What is required
Output the entries word for word. Omit images.

Records
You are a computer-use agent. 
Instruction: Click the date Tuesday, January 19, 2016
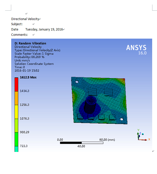click(x=44, y=29)
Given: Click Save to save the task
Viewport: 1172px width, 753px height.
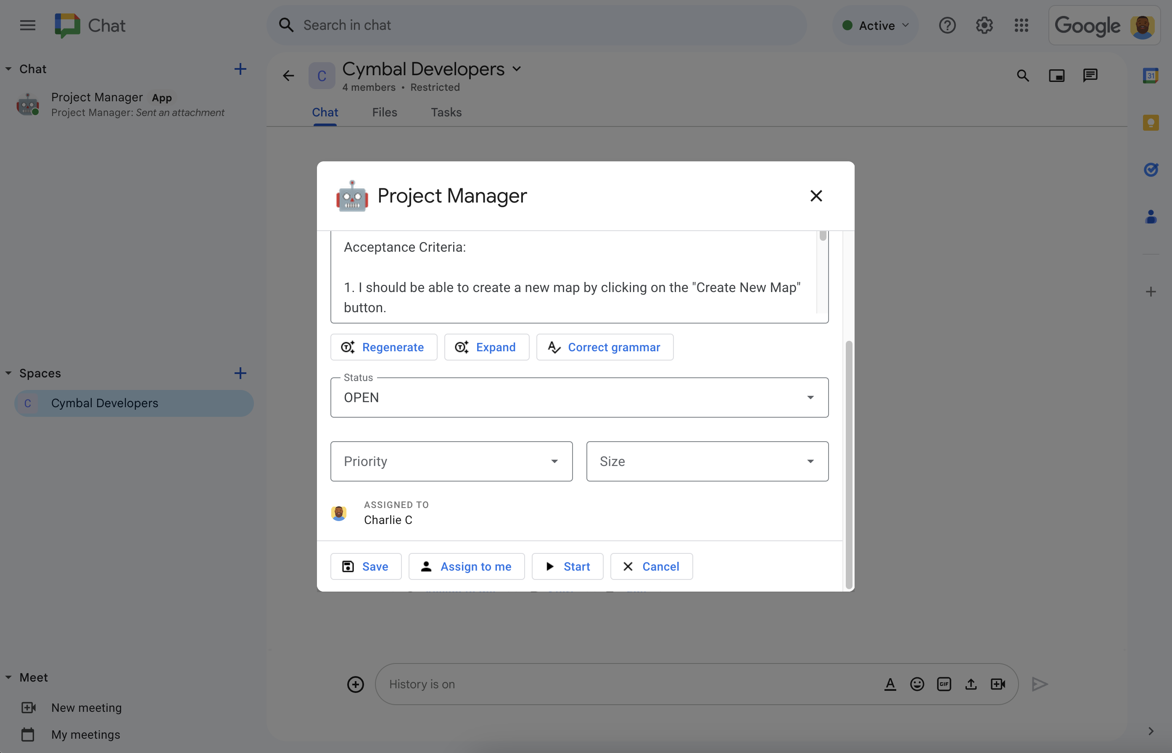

Written response
You are a computer-use agent. 
Instruction: Click the date Tuesday, January 19, 2016
click(x=44, y=29)
Given: Click Save to save the task
Viewport: 1172px width, 753px height.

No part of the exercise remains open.